例えば、今みたいに直接相手を傷付ける魔法やスキルは禁止する、といったものだな」
『なるほど。その辺りの話し合いは今後の課題だな。
ぐっ、それにしても風の一撃でこれほどまでのダメージを受けるとはな』
『俺も、雷がここまでのものだとは思ってなかった』
『『やるじゃないか!!』』
言いながらニカッと笑って握手をするカンテラとハルク。
なるほど、今まで2人はいがみ合ってばかりで直接戦っていたわけでは無かったんだね。
それでお互いの強さを認め合って、友情がって……単純だなぁ。
そんなんだったら、最初からいがみ合ったりしなければいいのに。
そうして場が落ち着いた所で、子供達が集まってきた。
『おっちゃん、すげぇな!』
『ピカって光ったと思ったら風神様と雷神様が倒れてるし、そうかと思ったらすぐに治療しちゃうし』
『もしかしてニンゲンの神様だったりするのか?』
『ねぇねぇ、他にも色々できるの?』
「おおっと、待て待て。そんなに一度に来られても困るぞ。
それと、お兄さんは神様ではないぞ。父さんは限りなくそれに近かったかも知れないけどな」
『うおぉ、すげぇ』
『おっちゃん、もっと他にも出来るのか!?』
わーわーきゃーきゃーと質問攻めにあるグランさん。
やっぱり鬼達にとって強さ=格好良いって事になるんだろうな。
すっかり、みんなの人気者になってしまった。
見かねたマルスの姉さんが手を叩いてみんなに呼びかける。
『はいはい、あなた達。

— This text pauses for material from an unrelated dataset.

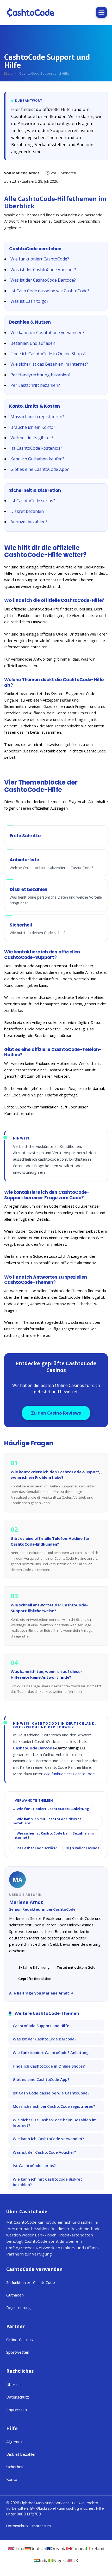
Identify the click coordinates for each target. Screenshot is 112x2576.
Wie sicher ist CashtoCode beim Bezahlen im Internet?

グランさんは忙しいんだから、あっちでスモウ大会でもしてなさい』
『スモウ!!』『スモウだ!!』『行くぞ』
『ちゃんと大人の人に審判をお願いするのよ』
『『『はーい』』』
そうして手馴れた感じで子供達を誘導していく。
しっかりもののお姉さんだね。
やっとのことで開放されたグランさんは、残っている大人たちと共に話し合いをするようだ。
集落のひと際大きい建物に入っていく。
残った僕とメイラさん、カイさんは一足先に事の発端になった次元の亀裂を確認することにした。
毎度の事ながら戦いがあっさり終わっていく……。
ひとまず鬼とのゴタゴタはあと1話で一段落です。